C'è qualcosa di estremamente straniante nella narrazione messa su dall'autore inglese.
Al centro troviamo innanzitutto il punto di vista narrante, cioè quello di un feto al nono mese di gravidanza, ancora nella pancia della madre. E già questo dovrebbe dare la misura di ciò di cui stiamo parlando.
In secondo luogo, troviamo una storia che rappresenta, seppur sui generis, una riscrittura moderna dell'Amleto shakespeariano: la madre del bambino, Trudy, difatti, diventata amante del cognato Claude (!), combutta insieme ad esso per la barbara uccisione del proprio marito, John. Tutto sotto gli occhi, o meglio, le orecchie, di questo povero feto dalle capacità intellettuali incredibilmente sviluppate: parla difatti un linguaggio estremamente ricco, e a tratti altisonante; riflette fra sé e sé su questioni geopolitiche, filosofiche e poetiche, grazie soprattutto ai podcast della BBC ascoltati dalla genitrice; è un espertissimo conoscitore di vini (anche perché la madre, nonostante la gravidanza avanzata, non si risparmia nel bere).

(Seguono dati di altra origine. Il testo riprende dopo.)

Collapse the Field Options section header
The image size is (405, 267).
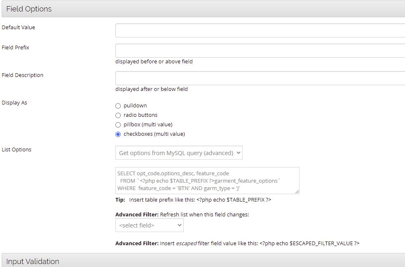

Insomma, una mente sopra le altre ancora dentro la pancia materna. Eppure nonostante ciò, ancora una volta, ci troviamo di fronte ad uno di quei bambini, tanto tipici nella scrittura di McEwan, la cui innocenza viene in qualche modo bruscamente incrinata:
La mia storia con Trudy non funziona. Pensavo di poter dare il suo amore per scontato. Ma all'alba ho udito fior di biologi discutere sul tema. Una donna gravida deve combattere contro l'inquilino del suo stesso utero [...] I biologi sostengono pure che la mossa più saggia da parte di mio padre sia quella di convincere con l'inganno un altro uomo a crescere suo figlio, mentre lui -mio padre!- distribuisce la sua stirpe ad altre donne. Che squallore, che insensibilità . Dunque siamo soli, tutti noi, perfino io, tutti in cammino su una via deserta, con in spalla il nostro fagotto di progetti, di organigrammi di un inconsapevole progresso.
I tre personaggi adulti della narrazione sembrano provenire dritti dritti da una tragedia greca: si lasciano trascinare da passioni viscerali (il denaro, il sesso), non provano alcuna forma di empatia, soprattutto nei confronti del nascituro, trattato come un ingombro quasi inevitabile, o di rimorso. Trudy ha qualcosa di diabolico e sanguigno in sé, quasi al pari di una Lady Macbeth, mentre Claude indugia su tutti i dettagli del delitto (che sembra essere percepito come un piacere in sé stesso), al pari di un personaggio hitchcockiano. Sì, perché alla fine dei conti questo è il libro: un thriller in piena regola, che nonostante un epilogo quasi scontato, lascia fortemente sulla corda il lettore.
Nel guscio
di Ian McEwan
Einaudi
Collana: Supercoralli
Traduzione: Susanna Basso
Pagine: 173
Prezzo: 18 €
Data di pubblicazione: marzo 2017
È una grandissima prova di maestria quella messa in atto dallo scrittore. E nella lettura si percepisce fortemente il senso di divertimento che deve aver provato nella sua composizione: divertimento per uno stile insolito, per una storia irreale, e un genere, come quello del thriller, già sperimentato, ma stavolta seguito molto più pedissequamente. Da sottolineare anche l'immensa bravura della traduttrice, Susanna Basso, il cui lavoro deve essere stato incredibilmente impegnativo e soddisfacente: una ricchezza lessicale unica percorre tutto il testo. L'unica cosa che non apprezzo particolarmente è la scelta della copertina, che tradisce qua è là qualche discordanza con il testo: innanzitutto la visione di quell'occhio che spia attraverso il guscio, quando è chiarito, anche esplicitamente all'interno del testo, che la "visione" del feto passa esclusivamente attraverso le sue orecchie; in secondo luogo anche perché, con questo bianco, che suggerisce l'idea di un guscio d'uovo, si va a creare uno scarto col il titolo inglese (Nutshell, letteralmente "guscio di noce"), che ha un preciso riferimento nell'epigrafe in apertura al libro, tratta ovviamente dall'Amleto: «Oddio, potrei anche essere confinato in/ un guscio di noce e sentirmi il re di uno/ spazio infinito - se non fosse la compagnia/ di brutti sogni».